Write out the material below as a JSON list of strings, with one string per line and blank lines left out.

▶ [RECORDS SHOWN]
:::

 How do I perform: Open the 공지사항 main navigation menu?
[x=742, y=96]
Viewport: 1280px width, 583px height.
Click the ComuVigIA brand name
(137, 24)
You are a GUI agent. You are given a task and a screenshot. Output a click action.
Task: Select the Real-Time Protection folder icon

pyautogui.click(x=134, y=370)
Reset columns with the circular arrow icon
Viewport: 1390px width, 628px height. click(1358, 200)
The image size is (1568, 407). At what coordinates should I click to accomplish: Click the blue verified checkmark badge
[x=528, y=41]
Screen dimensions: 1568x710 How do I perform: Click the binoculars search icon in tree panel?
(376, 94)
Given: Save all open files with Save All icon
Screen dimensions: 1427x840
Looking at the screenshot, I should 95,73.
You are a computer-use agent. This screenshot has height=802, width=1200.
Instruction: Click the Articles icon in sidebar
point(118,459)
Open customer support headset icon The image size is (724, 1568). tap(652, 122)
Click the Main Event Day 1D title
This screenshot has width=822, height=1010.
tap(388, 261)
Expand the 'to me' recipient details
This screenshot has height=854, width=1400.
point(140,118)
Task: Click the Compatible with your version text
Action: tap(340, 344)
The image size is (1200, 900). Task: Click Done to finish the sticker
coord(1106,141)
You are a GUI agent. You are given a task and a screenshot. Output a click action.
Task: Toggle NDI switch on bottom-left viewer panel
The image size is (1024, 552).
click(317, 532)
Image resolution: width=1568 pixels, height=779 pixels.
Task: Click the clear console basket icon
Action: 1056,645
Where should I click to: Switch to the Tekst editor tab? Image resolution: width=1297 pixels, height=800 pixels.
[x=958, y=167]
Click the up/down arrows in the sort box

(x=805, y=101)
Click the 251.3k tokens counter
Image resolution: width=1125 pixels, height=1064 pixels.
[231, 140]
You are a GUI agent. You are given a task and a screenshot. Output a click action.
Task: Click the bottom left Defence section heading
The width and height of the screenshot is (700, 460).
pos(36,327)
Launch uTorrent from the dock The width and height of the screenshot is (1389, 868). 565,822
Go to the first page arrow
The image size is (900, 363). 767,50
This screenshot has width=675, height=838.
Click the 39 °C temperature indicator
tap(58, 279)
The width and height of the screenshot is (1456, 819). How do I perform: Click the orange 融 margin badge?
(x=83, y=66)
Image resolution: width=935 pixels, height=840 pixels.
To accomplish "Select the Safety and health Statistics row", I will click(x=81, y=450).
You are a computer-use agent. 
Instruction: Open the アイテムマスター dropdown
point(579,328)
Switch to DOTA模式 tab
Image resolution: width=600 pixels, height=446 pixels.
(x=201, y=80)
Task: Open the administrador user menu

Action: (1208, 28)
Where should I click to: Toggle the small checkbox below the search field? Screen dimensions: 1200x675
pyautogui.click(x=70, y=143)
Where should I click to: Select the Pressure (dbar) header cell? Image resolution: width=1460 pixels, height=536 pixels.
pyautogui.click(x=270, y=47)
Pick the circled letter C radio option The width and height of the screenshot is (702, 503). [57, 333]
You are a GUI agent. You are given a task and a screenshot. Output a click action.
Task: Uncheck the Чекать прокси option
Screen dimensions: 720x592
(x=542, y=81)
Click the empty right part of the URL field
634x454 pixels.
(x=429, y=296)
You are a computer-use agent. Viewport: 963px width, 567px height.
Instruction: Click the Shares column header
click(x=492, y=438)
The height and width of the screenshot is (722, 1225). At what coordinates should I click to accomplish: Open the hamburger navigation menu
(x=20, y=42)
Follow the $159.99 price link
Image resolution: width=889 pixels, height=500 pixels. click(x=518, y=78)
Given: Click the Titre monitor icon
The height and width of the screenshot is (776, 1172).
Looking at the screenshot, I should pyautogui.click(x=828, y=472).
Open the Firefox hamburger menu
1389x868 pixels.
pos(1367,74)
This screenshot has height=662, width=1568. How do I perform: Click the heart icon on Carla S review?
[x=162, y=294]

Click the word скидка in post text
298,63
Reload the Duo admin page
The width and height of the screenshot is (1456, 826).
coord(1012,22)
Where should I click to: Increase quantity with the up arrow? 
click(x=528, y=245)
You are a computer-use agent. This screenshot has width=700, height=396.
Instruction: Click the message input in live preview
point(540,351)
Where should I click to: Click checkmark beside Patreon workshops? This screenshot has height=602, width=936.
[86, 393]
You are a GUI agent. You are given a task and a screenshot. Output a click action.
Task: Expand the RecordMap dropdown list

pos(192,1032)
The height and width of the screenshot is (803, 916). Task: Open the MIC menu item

:::

▶ [THE RESPONSE]
[
  " How do I perform: Open the 공지사항 main navigation menu?",
  "[x=742, y=96]",
  "Viewport: 1280px width, 583px height.",
  "Click the ComuVigIA brand name",
  "(137, 24)",
  "You are a GUI agent. You are given a task and a screenshot. Output a click action.",
  "Task: Select the Real-Time Protection folder icon",
  "pyautogui.click(x=134, y=370)",
  "Reset columns with the circular arrow icon",
  "Viewport: 1390px width, 628px height. click(1358, 200)",
  "The image size is (1568, 407). At what coordinates should I click to accomplish: Click the blue verified checkmark badge",
  "[x=528, y=41]",
  "Screen dimensions: 1568x710 How do I perform: Click the binoculars search icon in tree panel?",
  "(376, 94)",
  "Given: Save all open files with Save All icon",
  "Screen dimensions: 1427x840",
  "Looking at the screenshot, I should 95,73.",
  "You are a computer-use agent. This screenshot has height=802, width=1200.",
  "Instruction: Click the Articles icon in sidebar",
  "point(118,459)",
  "Open customer support headset icon The image size is (724, 1568). tap(652, 122)",
  "Click the Main Event Day 1D title",
  "This screenshot has width=822, height=1010.",
  "tap(388, 261)",
  "Expand the 'to me' recipient details",
  "This screenshot has height=854, width=1400.",
  "point(140,118)",
  "Task: Click the Compatible with your version text",
  "Action: tap(340, 344)",
  "The image size is (1200, 900). Task: Click Done to finish the sticker",
  "coord(1106,141)",
  "You are a GUI agent. You are given a task and a screenshot. Output a click action.",
  "Task: Toggle NDI switch on bottom-left viewer panel",
  "The image size is (1024, 552).",
  "click(317, 532)",
  "Image resolution: width=1568 pixels, height=779 pixels.",
  "Task: Click the clear console basket icon",
  "Action: 1056,645",
  "Where should I click to: Switch to the Tekst editor tab? Image resolution: width=1297 pixels, height=800 pixels.",
  "[x=958, y=167]",
  "Click the up/down arrows in the sort box",
  "(x=805, y=101)",
  "Click the 251.3k tokens counter",
  "Image resolution: width=1125 pixels, height=1064 pixels.",
  "[231, 140]",
  "You are a GUI agent. You are given a task and a screenshot. Output a click action.",
  "Task: Click the bottom left Defence section heading",
  "The width and height of the screenshot is (700, 460).",
  "pos(36,327)",
  "Launch uTorrent from the dock The width and height of the screenshot is (1389, 868). 565,822",
  "Go to the first page arrow",
  "The image size is (900, 363). 767,50",
  "This screenshot has width=675, height=838.",
  "Click the 39 °C temperature indicator",
  "tap(58, 279)",
  "The width and height of the screenshot is (1456, 819). How do I perform: Click the orange 融 margin badge?",
  "(x=83, y=66)",
  "Image resolution: width=935 pixels, height=840 pixels.",
  "To accomplish \"Select the Safety and health Statistics row\", I will click(x=81, y=450).",
  "You are a computer-use agent. ",
  "Instruction: Open the アイテムマスター dropdown",
  "point(579,328)",
  "Switch to DOTA模式 tab",
  "Image resolution: width=600 pixels, height=446 pixels.",
  "(x=201, y=80)",
  "Task: Open the administrador user menu",
  "Action: (1208, 28)",
  "Where should I click to: Toggle the small checkbox below the search field? Screen dimensions: 1200x675",
  "pyautogui.click(x=70, y=143)",
  "Where should I click to: Select the Pressure (dbar) header cell? Image resolution: width=1460 pixels, height=536 pixels.",
  "pyautogui.click(x=270, y=47)",
  "Pick the circled letter C radio option The width and height of the screenshot is (702, 503). [57, 333]",
  "You are a GUI agent. You are given a task and a screenshot. Output a click action.",
  "Task: Uncheck the Чекать прокси option",
  "Screen dimensions: 720x592",
  "(x=542, y=81)",
  "Click the empty right part of the URL field",
  "634x454 pixels.",
  "(x=429, y=296)",
  "You are a computer-use agent. Viewport: 963px width, 567px height.",
  "Instruction: Click the Shares column header",
  "click(x=492, y=438)",
  "The height and width of the screenshot is (722, 1225). At what coordinates should I click to accomplish: Open the hamburger navigation menu",
  "(x=20, y=42)",
  "Follow the $159.99 price link",
  "Image resolution: width=889 pixels, height=500 pixels. click(x=518, y=78)",
  "Given: Click the Titre monitor icon",
  "The height and width of the screenshot is (776, 1172).",
  "Looking at the screenshot, I should pyautogui.click(x=828, y=472).",
  "Open the Firefox hamburger menu",
  "1389x868 pixels.",
  "pos(1367,74)",
  "This screenshot has height=662, width=1568. How do I perform: Click the heart icon on Carla S review?",
  "[x=162, y=294]",
  "Click the word скидка in post text",
  "298,63",
  "Reload the Duo admin page",
  "The width and height of the screenshot is (1456, 826).",
  "coord(1012,22)",
  "Where should I click to: Increase quantity with the up arrow? ",
  "click(x=528, y=245)",
  "You are a computer-use agent. This screenshot has width=700, height=396.",
  "Instruction: Click the message input in live preview",
  "point(540,351)",
  "Where should I click to: Click checkmark beside Patreon workshops? This screenshot has height=602, width=936.",
  "[86, 393]",
  "You are a GUI agent. You are given a task and a screenshot. Output a click action.",
  "Task: Expand the RecordMap dropdown list",
  "pos(192,1032)",
  "The height and width of the screenshot is (803, 916). Task: Open the MIC menu item"
]